Nvidia stock is trading at 24 times forward 2026 earnings, lower than its five-year historical average of 71.7x. This represents an attractive entry point for a company with robust growth prospects.
Why Is Wood Buying Amazon Stock?
Last week, ARK Invest increased its position in Amazon stock. Starting with 54,120 shares on April 4, followed by 16,881 shares on April 7, and 33,746 shares on April 8, Wood’s total investment in Amazon is now $117.3 million. Amazon is already the 14th-largest holding in the ETF, accounting for 2.34% of the portfolio.

Amazon’s significant investments in AI, particularly through its AWS cloud services, are consistent with Wood’s focus on companies that use AI to drive innovation and efficiency. While Amazon’s retail operations generate the majority of its revenue, AWS is the crown jewel. It has a 30% share of the global cloud computing market and competes fiercely with Microsoft Azure and Google Cloud. AWS currently has an annual revenue run rate of $115 billion.
Amazon's top-line growth has moderated, but it remains impressive given its size. More importantly, profitability is increasing, owing in large part to AWS and advertising, which have high margins. In 2024, the company generated $638.0 billion in total sales, an 11% increase, while earnings rose 83.8% to $5.33 per share.

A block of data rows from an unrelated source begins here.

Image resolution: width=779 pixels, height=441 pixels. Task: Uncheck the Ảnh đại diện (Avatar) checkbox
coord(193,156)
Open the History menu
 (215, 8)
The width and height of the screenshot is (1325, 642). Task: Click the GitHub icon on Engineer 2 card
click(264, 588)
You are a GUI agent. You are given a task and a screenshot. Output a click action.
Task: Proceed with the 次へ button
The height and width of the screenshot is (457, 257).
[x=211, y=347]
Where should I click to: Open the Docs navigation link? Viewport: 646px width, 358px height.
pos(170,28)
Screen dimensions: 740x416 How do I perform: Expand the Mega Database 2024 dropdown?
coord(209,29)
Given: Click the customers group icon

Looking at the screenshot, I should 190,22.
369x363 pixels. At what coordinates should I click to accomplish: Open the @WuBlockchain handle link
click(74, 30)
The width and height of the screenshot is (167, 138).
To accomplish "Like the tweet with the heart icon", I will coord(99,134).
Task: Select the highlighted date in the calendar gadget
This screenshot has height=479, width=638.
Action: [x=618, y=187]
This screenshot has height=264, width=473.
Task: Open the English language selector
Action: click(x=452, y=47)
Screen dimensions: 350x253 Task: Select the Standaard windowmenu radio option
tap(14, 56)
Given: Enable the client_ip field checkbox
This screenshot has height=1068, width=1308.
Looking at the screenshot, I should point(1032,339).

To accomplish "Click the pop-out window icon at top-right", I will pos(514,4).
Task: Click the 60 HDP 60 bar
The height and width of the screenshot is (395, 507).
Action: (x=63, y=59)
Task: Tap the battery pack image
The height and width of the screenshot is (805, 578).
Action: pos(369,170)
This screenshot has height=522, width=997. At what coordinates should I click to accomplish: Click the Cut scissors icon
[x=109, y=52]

Aside from the cloud, Amazon is using generative AI to reinvent its retail business. The company plans to optimize inventory, pricing, and delivery using Rufus, the AI Shopping Assistant, Amazon Lens, and other AI tools. While the buzz isn’t loud, Amazon is quietly integrating AI into all aspects of its business. The monetization may take time, but the potential is enormous.
Analysts predict that Amazon’s revenue and earnings will increase by 9.3% and 14.3%, respectively, in fiscal 2025. Revenue and earnings could rise by 10.1% and 19.3% in fiscal 2026, respectively. Amazon stock is currently trading at 24 times forward 2026 earnings, making it a reasonable buy. The company is diversified, profitable, globally scalable, and constantly reinvesting in future technologies. While growth isn’t explosive, Amazon is a more balanced investment.
Is AMZN Stock a Buy, Hold, or Sell on Wall Street?
Valued at $1.96 trillion, Amazon’s stock is down 16.7% year-to-date, compared to the broader market loss. The recent dip in Amazon’s stock presents a buying opportunity for long-term investors seeking exposure to a company with solid fundamentals and growth potential.
Overall, Amazon stock is a “Strong Buy” on Wall Street. Among the 53 analysts that cover the stock, 48 rate it a “Strong Buy,” four say it is a “Moderate Buy,” and one recommends a “Hold.” The average target price of $260.87 suggests upside potential of 41.6% from current levels. Additionally, the high price estimate of $306 implies the stock can rally as much as 66% over the next 12 months.

The Key Takeaway
Cathie Wood’s goal in focusing on AI and cloud computing leaders is to position her portfolios to benefit from the rapid adoption of these technologies across various industries. Both these stocks are an attractive buy now on any dips for investors with longer investment horizons.